* BEGIN Quoted passage *
Note: You must not provide a value_content block when you specify csv format for the key_content block. Similarly, you must not provide a key_content block when you specify csv format for a value_content block.
- columns:
- A set of column name/type mappings. The value
[] specifies all columns.
- name: column_name
- The name of a key or value column. column_name must match the column name of the target Greenplum Database table.
- type: column_data_type
- The data type of the column. You must specify an equivalent data type for each Kafka message data element and the associated Greenplum Database table column.
- custom
- When you specify the custom data format,
GPSS uses the custom formatter that you specify to process
the input data before writing it to Greenplum Database.
- columns:
- A set of column name/type mappings. The value
[] specifies all columns.
- name: column_name
- The name of a key or value column. column_name must match the column name of the target Greenplum Database table.
- type: column_data_type
- The data type of the column. You must specify an equivalent data type for each Kafka message data element and the associated Greenplum Database table column.
- name: formatter_name
- When you specify the custom data format, formatter_name is required and must identify the name of the formatter user-defined function that GPSS should use when loading the data.
- options:
- A set of function argument name=value pairs.
- optname=optvalue
- The name and value of the set of arguments to pass into the formatter_name UDF.
- delimited
- When you specify the delimited data format,
GPSS reads the data into the list of columns that you specify.
You must specify the data delimiter.
- columns:
- A set of column name/type mappings. The value
[] specifies all columns.
- name: column_name
- The name of a key or value column. column_name must match the column name of the target Greenplum Database table.
- type: column_data_type
- The data type of the column. You must specify an equivalent data type for each Kafka message data element and the associated Greenplum Database table column.
- delimiter: delimiter_string
- Optional. When you specify the delimited data format, delimiter_string is required and must identify the Kafka message data element delimiter. delimiter_string may be a multi-byte value, and up to 32 bytes in length. It may not contain quote and escape characters.
- json
- When you specify the json data format, GPSS reads the data into a single json- or jsonb-type column of which you choose the name.
- meta:
- The data type and field name of the Kafka meta data.
meta: must specify the json
or jsonb (Greenplum 6 only) data format,
and a single json-type column. The available
Kafka meta data properties include:
- topic (text) - the Kafka topic name
- partition (int) - the partition number
- offset (bigint) - the record location within the partition
- rdkafka_prop:
- Kafka consumer configuration property names and values.
- kafka_property_name
- The name of a Kafka property.
* END Quoted passage *
# To do
• 1. From the Kafka data format text, reproduce the passage from "- name: formatter_name" up to and including "the data delimiter.".
• 2. Answer these questions using the Kafka data format text:
(a) What is the maximum length of delimiter_string?
(b) Which data type is given for the offset meta data property?
(c) What must formatter_name identify when the custom data format is specified?
* BEGIN Excerpted data *
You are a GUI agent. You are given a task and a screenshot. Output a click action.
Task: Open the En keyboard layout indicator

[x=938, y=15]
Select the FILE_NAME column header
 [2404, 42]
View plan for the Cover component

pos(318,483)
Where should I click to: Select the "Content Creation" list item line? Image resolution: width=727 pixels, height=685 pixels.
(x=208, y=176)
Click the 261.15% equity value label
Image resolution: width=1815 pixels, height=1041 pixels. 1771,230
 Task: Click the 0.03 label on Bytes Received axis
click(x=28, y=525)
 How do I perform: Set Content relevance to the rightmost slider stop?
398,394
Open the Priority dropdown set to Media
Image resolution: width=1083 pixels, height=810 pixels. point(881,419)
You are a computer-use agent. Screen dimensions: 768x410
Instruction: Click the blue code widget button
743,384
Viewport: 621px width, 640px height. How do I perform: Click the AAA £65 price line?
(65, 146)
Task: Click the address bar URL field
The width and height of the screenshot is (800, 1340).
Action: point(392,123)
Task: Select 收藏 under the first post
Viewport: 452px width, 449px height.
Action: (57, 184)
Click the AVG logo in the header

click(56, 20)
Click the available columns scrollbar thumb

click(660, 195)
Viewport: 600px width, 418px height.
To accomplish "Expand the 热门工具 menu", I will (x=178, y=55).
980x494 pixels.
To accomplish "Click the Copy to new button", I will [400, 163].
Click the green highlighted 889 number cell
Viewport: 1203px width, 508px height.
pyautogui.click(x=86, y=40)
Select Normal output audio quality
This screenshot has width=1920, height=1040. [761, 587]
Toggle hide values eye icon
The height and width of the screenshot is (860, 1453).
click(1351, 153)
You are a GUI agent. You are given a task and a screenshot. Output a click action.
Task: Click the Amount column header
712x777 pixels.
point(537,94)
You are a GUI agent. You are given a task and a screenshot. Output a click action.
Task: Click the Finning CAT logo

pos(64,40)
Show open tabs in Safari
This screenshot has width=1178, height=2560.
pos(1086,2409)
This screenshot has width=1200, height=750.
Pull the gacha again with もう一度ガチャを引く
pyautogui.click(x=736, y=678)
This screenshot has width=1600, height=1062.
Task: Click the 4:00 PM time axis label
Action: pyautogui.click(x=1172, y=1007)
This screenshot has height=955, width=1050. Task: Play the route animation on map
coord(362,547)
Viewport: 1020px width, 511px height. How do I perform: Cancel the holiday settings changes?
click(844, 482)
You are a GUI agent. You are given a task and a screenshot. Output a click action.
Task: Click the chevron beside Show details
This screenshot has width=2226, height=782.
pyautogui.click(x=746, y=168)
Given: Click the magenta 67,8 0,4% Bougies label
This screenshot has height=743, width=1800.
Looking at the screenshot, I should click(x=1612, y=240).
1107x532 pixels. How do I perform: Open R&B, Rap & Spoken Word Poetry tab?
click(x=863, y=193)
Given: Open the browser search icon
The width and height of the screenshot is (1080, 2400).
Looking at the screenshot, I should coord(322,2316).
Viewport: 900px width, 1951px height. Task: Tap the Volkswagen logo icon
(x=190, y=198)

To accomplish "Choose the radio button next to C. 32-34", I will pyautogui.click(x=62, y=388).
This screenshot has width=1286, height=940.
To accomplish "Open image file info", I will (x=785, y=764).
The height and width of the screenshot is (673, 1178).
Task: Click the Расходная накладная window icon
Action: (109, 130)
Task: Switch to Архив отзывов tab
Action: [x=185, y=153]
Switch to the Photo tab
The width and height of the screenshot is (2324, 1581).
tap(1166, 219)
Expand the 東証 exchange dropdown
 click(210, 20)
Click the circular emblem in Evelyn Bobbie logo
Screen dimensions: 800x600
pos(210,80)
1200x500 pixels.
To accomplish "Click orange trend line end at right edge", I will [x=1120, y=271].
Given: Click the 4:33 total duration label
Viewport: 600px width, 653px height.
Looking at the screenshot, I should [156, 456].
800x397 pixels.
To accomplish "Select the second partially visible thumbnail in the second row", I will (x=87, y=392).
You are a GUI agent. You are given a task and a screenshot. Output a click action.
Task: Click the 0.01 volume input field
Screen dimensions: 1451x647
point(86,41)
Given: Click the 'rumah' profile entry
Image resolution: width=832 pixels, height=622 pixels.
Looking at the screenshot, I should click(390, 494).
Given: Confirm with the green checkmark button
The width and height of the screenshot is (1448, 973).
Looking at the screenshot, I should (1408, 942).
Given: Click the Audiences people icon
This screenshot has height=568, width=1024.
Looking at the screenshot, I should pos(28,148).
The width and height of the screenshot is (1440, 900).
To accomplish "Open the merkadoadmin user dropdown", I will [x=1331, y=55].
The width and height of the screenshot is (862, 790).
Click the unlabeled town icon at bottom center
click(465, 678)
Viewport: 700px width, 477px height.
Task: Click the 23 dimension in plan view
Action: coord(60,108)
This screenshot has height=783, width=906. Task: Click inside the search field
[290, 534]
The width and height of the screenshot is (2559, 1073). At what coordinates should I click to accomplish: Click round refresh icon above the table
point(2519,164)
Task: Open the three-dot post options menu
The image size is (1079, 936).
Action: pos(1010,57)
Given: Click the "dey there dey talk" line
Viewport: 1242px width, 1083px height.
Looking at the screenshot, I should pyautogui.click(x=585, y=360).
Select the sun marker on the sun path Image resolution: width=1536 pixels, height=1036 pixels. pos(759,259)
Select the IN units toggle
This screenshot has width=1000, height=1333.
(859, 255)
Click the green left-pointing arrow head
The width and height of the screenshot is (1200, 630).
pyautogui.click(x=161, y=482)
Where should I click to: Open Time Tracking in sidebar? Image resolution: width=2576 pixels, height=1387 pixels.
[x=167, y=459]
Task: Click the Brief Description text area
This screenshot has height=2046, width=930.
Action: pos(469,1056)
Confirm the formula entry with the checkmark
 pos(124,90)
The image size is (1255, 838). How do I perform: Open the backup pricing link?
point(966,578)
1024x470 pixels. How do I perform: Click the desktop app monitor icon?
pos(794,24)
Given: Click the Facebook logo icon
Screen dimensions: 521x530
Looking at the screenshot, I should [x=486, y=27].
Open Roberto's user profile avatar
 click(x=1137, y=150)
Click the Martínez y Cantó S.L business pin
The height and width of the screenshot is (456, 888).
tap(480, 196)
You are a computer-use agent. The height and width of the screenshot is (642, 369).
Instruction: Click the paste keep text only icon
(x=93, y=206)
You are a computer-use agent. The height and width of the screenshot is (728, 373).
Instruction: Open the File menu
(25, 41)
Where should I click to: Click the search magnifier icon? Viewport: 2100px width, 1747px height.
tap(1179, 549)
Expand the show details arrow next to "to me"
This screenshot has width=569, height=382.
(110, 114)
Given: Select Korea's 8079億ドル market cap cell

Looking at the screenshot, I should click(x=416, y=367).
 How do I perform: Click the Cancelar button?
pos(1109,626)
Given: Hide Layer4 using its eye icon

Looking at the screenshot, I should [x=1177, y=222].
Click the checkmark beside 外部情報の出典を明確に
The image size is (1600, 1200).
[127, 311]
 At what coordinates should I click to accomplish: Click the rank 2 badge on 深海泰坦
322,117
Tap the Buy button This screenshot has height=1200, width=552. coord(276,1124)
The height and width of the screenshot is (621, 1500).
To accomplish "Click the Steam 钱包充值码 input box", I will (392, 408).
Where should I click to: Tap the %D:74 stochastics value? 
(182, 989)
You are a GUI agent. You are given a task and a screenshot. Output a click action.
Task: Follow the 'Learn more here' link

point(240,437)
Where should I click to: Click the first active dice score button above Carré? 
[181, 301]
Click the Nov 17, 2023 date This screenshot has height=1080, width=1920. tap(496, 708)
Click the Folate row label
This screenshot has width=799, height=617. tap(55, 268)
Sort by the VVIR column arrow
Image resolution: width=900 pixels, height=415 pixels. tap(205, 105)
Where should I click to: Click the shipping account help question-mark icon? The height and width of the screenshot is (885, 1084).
* END Excerpted data *
# Outputs
• 1.
- name: formatter_name
- When you specify the custom data format, formatter_name is required and must identify the name of the formatter user-defined function that GPSS should use when loading the data.
- options:
- A set of function argument name=value pairs.
- optname=optvalue
- The name and value of the set of arguments to pass into the formatter_name UDF.
- delimited
- When you specify the delimited data format,
GPSS reads the data into the list of columns that you specify.
You must specify the data delimiter.

• 2.
(a) Up to 32 bytes.
(b) bigint.
(c) The name of the formatter user-defined function that GPSS should use when loading the data.